Billy: Well, because I have a home studio I can do it anytime I want and I've been doing some music for a film and stuff like that, so I am in the studio much more than I am playing guitar in a band. But I also have a little band around where I live and we play once in a while and I played guitar with the band the other night and I had a great time as well. I'd love to be able to balance the two.

Carsten: I guess by the time you started work on the Jazz Cannon album there was still talk of a possible next album by Madder Rose. How did your hopes and expecations for this record change now that The Jazz Cannon supposedly is your main musical interest?
Billy: I went through a peroid when Madder Rose was still on a major label where everything you did was: putting out an an album, trying to make a good single from it and going on tour. You just got into a routine. Now that I don't have to deal with major labels and stuff I feel kind of free. I'm already doing another Jazz Cannon record, but I also working on an instrumental record with some other friends, really organic not-beat-oriented instrumental music and that might come out this year, too. I'm trying to do a bunch of things and I am producing some people. It's not that I have a main band and that's what I do, I like to do a lot of different things if possible.

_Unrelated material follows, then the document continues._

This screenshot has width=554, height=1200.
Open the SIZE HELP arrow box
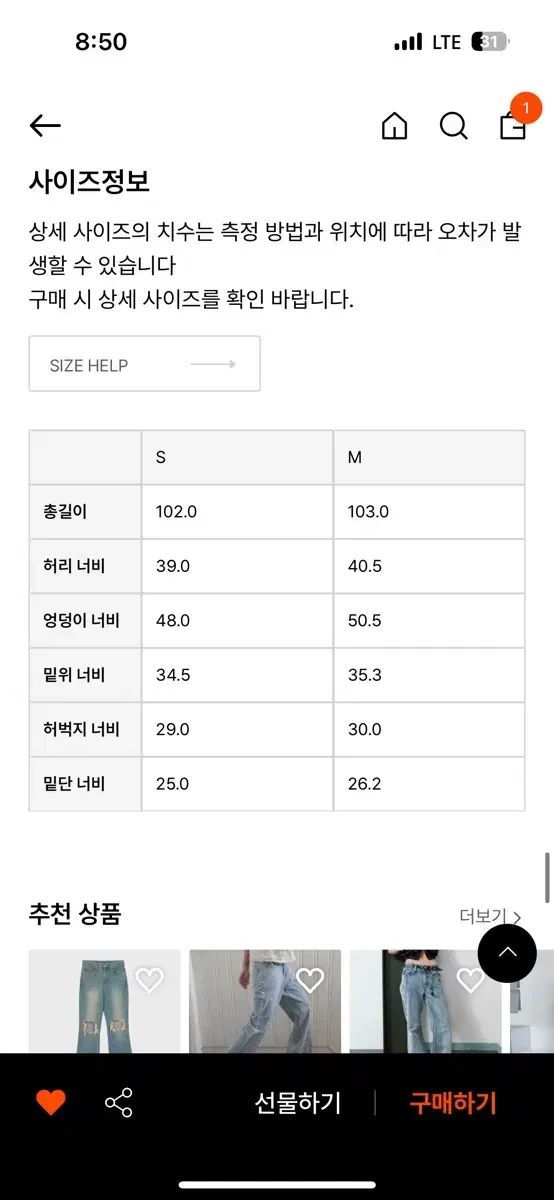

Carsten: I guess that also means you kinda left behind your days when you were in a touring band as The Jazz Cannon doesn't seem to play live that often?
Billy: We did a few things, like the CMJ seminar in New York last fall. For the shows I got a bunch of my friends to play and we approximated the record, we didn't reproduce it on stage, because obviously there are a lot of samples and stuff. And instead of trying to program that, we just kind of re-learned the songs and interpreted them. It was really cool actually.

Carsten: But that's mostly one-off shows you're doing then?
Billy: Since function 8 has three different albums coming out right now, we're trying to put together a Function 8 tour, where all the different artists on the label would form a band and play each others songs. And we'd have Gadget come and DJ and so forth.

Carsten: We're definitely looking forward to that, thanks for your time!